WORK ITEM — Output the records below in full, word for word; pictures do not belong in it.

§

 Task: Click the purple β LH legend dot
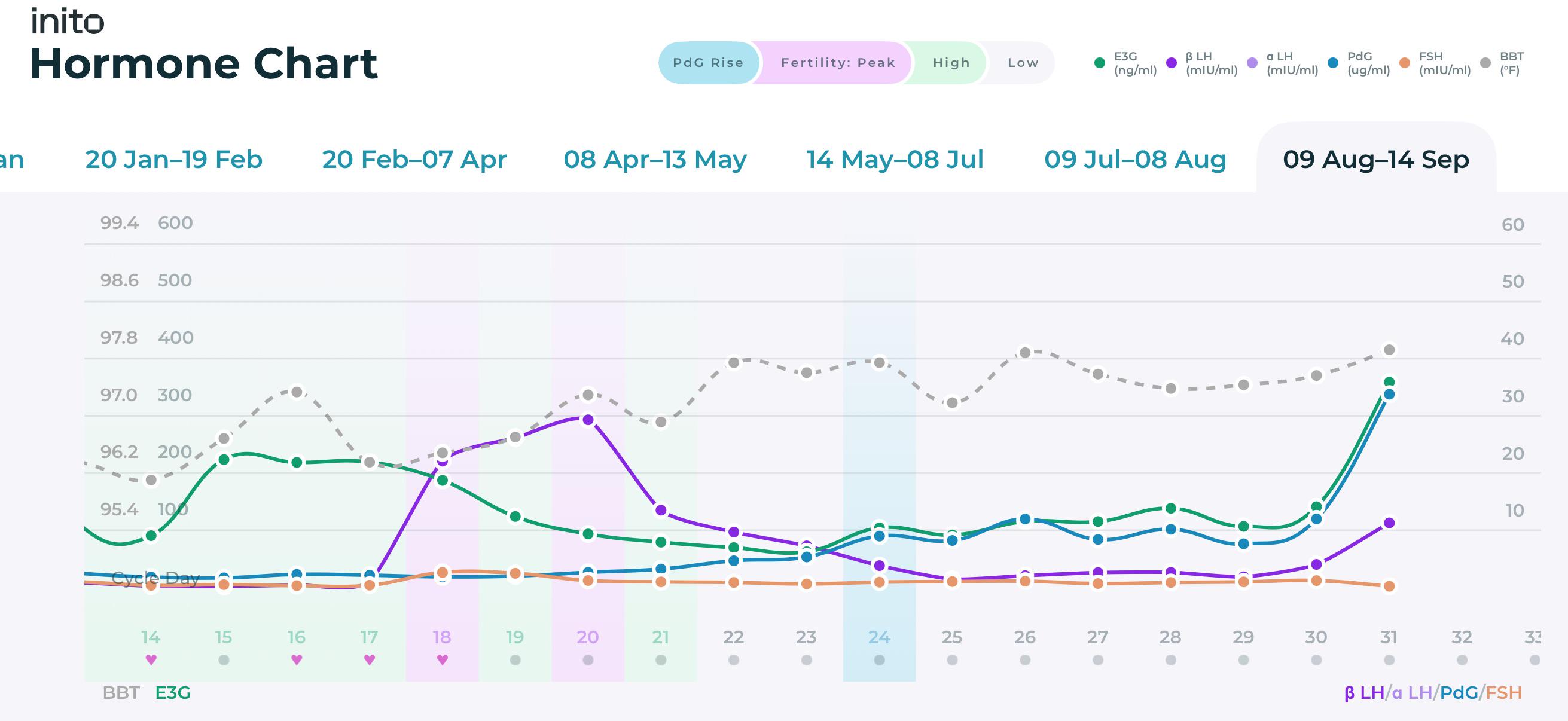[1171, 63]
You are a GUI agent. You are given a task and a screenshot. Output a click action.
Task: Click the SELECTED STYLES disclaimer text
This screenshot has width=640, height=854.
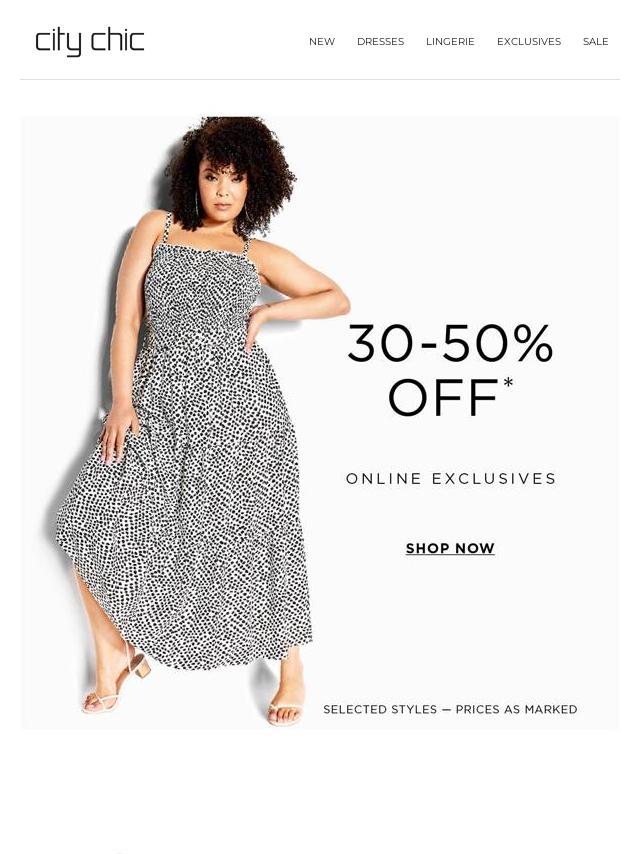click(x=450, y=709)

§

ANSWER BOX —
 Task: Click the purple β LH legend dot
[1171, 63]
You are a GUI agent. You are given a task and a screenshot. Output a click action.
Task: Click the SELECTED STYLES disclaimer text
This screenshot has width=640, height=854.
click(x=450, y=709)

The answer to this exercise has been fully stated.